===== Text section

The idea of borders has been linked to military concepts ever since it was first mentioned in the 11th century on the Iberian Peninsula and is constantly interwoven within power relationships. Globalized by colonialism and imperialism, it takes nowadays the institutionalized cartographic form of a line separating different political entities. It implies the idea of ​​an opposition, a "front" necessary to protect an interior space from an external threat. Borders can take physical forms and sometimes follow natural geographic lines, but often do not take into account the topographic and geopolitical realities of the territory in question, rather serving an external power. There is also the question of maritime spaces: does water belong to all individuals, or can it be territorialized the same way terrestrial spaces are? The semantic field of the word border is wide, therefore we invite all papers, in French and English, on the topics of representations of borders over time, as well as the past and current problematics resulting from these representations.

Anna Perreault is a Ph.D candidate at Université de Montréal. Her research focuses on cartographic representations of the Aegean islands and their capital cities during the 15th and 16th centuries, studied through the notion of power. She has participated in several conferences in Montreal and abroad, notably at two RIFHA Spring Schools (Geneva and Paris), as well as at the annual congress of AAUC in Quebec City. She has published an article in 2017 on the relationship between satire and cartography in Ridiculosa, as well as an article on the Liber Insularum Archipelagi by Cristoforo Buondelmonti in Memini in 2019.

Map of the Tracks of Yu, rubbing from a 1136 stone carving (Xi’an, Stele Forest Museum), 19th century (rubbing), 81 x 78.5 cm, Fine Arts Library, Harvard University, Rubel Collection Accession F-06.

G.3.1 Ordering the State: Inner and Outer Borders in Chinese Maps from the Southern Song Dynasty (1127-1279)

==========

Jobs:
• a. According to the borders text, where and in what century was the idea of borders first mentioned?
• b. Rewrite the borders text between "Map of the Tracks" and "Song Dynasty (1127-1279)", inclusive, changing "stone carving" to "bronze casting".

===== Entries

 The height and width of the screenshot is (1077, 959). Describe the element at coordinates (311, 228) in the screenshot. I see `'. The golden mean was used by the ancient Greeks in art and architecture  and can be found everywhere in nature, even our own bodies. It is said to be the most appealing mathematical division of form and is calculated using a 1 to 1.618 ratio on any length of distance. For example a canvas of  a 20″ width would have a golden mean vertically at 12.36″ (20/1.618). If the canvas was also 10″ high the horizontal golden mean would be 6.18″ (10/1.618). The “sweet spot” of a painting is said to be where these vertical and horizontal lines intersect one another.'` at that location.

==========
===== Entries

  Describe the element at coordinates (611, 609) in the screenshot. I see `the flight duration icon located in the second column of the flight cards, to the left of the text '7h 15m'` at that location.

==========

Written responses:
• a. On the Iberian Peninsula, in the 11th century.

• b.
Map of the Tracks of Yu, rubbing from a 1136 bronze casting (Xi’an, Stele Forest Museum), 19th century (rubbing), 81 x 78.5 cm, Fine Arts Library, Harvard University, Rubel Collection Accession F-06.

G.3.1 Ordering the State: Inner and Outer Borders in Chinese Maps from the Southern Song Dynasty (1127-1279)